Further, whether or not you reinvest distributions has zero effect on your taxes.

Finally, a reinvestment is merely a purchase. It is treated for all purposes exactly the same as a purchase using "out of pocket" funds. So saying you consider it a bad idea to reinvest distributions isn't much different than saying you consider it a bad idea to make mutual fund purchases.

Reply to
Rich Carreiro

My take was that he was, in fact, suggesting that because of our messy tax system re: mutual funds, *and* the fact that the rules for tracking it (new purchases to be tracked by your broker or custodian), it's going to lead to a lot of people screwing it up. Ie. purchases previous to the new rules don't have any basis tracked. purchases since then do. Lazy or uneducated folks just assume that whatever basis is reported by the custodian is right and then they go and pay double on any reinvested distributions from before the new tracking/reporting rules.

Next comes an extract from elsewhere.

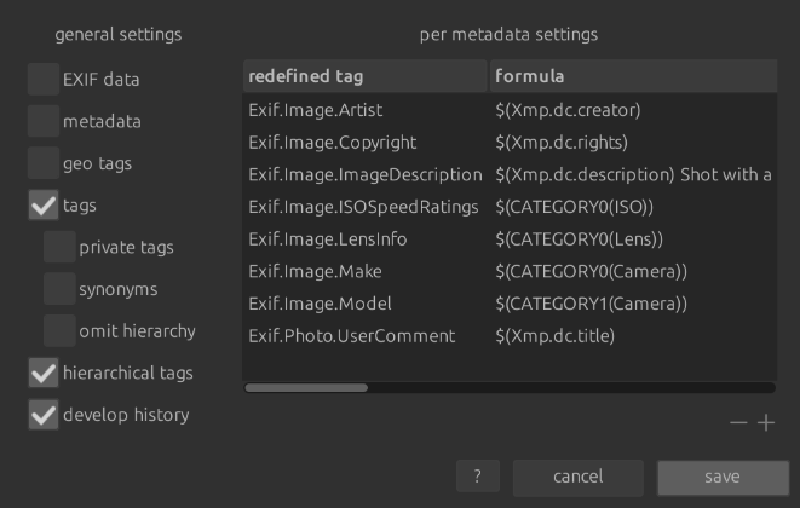Open help with the question mark button

(477, 477)
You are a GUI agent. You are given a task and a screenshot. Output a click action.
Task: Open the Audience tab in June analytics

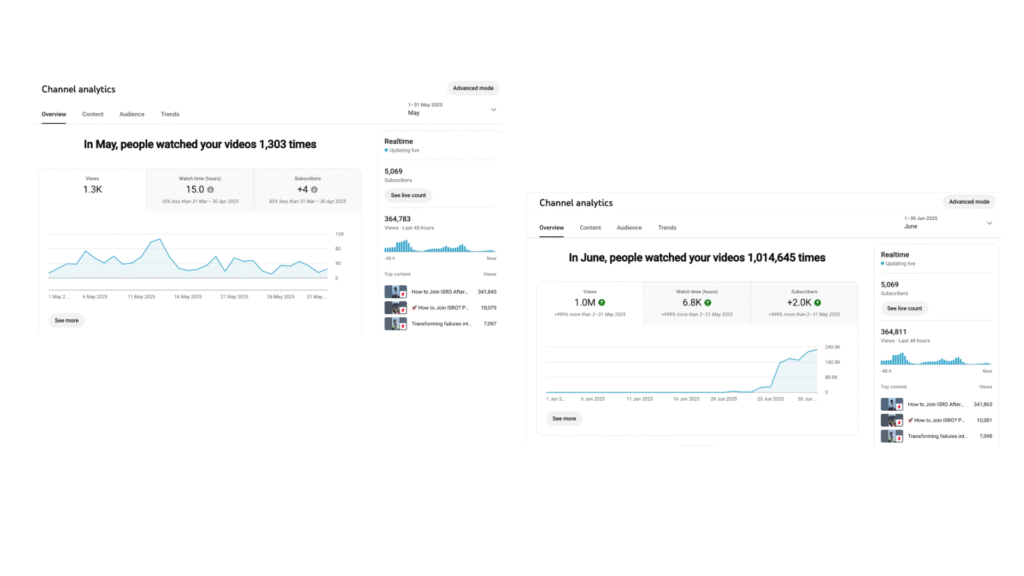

Frankly, I think the whole thing is just a tempest in a teapot. If the rules for these funds were such that any gains internal to the fund were not distributed, then all mutual funds effectively become tax-deferred investment vehicles (maybe that's a good thing, but let's at least be honest about it).

It really is just that simple. If a traditional stock distributes a dividend, you can keep the cash or you can buy more shares. There's no reason a mutual fund should be any different, and in fact, every single mutual fund which gives you the option of automatic reinvestment also gives you the option to receive cash. Just because people often choose the automatic reinvestment doesn't absolve them of the responsibility to track basis and pay taxes.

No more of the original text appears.